В этот день я был очень весел. Пообедал в ресторанчике, побывал в театре, затем пошел домой. Но вот, когда я стал подходить к дому, меня охватило странное беспокойство. Я боялся увидеть его снова — его! Не то чтобы я боялся его самого, боялся его присутствия — ведь я нисколько в это не верил, — но я боялся нового расстройства зрения, боялся галлюцинаций, боялся ужаса, который меня охватит.
Больше часа бродил я взад и вперед по тротуару около дома, но, решив наконец, что это уж слишком глупо, вошел. Я так задыхался, что еле мог подняться по лестнице. Минут десять простоял на площадке перед дверью, пока не почувствовал вдруг прилива смелости, спокойной решимости. Я повернул ключ и бросился вперед со свечою в руке, распахнул толчком ноги полуоткрытые двери спальни и растерянно оглядел камин. Я не увидел ничего.
Ах! Какое облегчение! Какое счастье! Какая тяжесть свалилась с плеч! Я весело расхаживал по комнате. Но все же я не был спокоен и порой оглядывался назад: меня пугали лежащие по углам тени.

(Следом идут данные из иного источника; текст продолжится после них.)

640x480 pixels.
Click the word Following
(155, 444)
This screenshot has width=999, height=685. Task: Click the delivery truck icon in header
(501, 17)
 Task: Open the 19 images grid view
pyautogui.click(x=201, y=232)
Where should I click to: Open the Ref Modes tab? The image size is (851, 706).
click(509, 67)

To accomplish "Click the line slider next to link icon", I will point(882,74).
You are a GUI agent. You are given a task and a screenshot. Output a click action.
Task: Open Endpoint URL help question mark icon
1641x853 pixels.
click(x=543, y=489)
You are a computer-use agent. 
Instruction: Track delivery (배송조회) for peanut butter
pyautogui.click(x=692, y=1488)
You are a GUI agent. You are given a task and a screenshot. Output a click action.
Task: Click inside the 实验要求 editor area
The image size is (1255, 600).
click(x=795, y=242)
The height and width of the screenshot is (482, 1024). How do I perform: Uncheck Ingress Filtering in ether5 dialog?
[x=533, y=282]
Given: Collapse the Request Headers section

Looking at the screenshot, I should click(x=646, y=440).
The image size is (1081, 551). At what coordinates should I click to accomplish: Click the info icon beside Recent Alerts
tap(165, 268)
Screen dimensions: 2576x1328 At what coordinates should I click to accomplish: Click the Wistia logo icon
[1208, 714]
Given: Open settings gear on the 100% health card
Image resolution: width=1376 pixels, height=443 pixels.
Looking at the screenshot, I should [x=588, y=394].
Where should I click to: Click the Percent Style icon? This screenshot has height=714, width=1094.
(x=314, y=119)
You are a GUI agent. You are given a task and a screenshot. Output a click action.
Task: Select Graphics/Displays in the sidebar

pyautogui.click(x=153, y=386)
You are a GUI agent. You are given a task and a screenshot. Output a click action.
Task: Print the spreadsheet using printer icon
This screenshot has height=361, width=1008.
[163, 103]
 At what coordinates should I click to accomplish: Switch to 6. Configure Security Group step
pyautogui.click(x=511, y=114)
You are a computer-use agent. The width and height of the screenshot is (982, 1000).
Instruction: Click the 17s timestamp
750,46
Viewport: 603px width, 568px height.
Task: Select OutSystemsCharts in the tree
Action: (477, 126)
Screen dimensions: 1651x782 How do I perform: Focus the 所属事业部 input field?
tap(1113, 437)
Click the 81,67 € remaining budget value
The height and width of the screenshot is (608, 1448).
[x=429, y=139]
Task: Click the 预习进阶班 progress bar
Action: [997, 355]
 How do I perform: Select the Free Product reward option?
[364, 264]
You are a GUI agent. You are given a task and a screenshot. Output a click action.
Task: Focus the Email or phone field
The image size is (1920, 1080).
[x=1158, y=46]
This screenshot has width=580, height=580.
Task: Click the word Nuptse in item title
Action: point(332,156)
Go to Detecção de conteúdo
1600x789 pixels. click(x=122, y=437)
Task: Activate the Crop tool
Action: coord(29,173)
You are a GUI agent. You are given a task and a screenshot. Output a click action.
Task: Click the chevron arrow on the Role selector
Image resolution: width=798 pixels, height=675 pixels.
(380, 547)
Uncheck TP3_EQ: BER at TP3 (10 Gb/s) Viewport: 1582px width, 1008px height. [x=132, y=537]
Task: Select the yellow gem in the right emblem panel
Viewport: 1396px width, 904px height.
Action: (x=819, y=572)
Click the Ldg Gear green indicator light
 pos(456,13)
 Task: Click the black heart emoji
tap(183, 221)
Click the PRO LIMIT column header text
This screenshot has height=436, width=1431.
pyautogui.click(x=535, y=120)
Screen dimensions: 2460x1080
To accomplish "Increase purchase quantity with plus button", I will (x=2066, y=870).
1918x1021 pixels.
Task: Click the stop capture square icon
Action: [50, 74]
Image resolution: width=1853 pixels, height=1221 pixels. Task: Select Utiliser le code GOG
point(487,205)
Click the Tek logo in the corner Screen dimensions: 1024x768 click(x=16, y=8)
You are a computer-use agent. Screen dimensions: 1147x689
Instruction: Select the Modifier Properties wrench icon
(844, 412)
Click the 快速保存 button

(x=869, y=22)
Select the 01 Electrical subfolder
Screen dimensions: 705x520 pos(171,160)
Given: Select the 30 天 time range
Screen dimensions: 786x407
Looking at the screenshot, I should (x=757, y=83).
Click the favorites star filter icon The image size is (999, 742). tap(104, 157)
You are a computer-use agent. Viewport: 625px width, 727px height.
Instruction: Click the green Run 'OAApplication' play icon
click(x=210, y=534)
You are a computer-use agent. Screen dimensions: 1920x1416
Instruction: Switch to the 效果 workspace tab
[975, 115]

Спал я плохо, ежеминутно просыпаясь от каких-то воображаемых стуков. Но я его больше не видел. Нет. С этим покончено!
И вот с этого дня я боюсь оставаться ночью один. Я чувствую его — этот призрак — здесь, возле меня, вокруг меня. Он больше не являлся мне. О нет! Да и что за дело мне до него, раз я в него не верю, раз я знаю, что он — ничто?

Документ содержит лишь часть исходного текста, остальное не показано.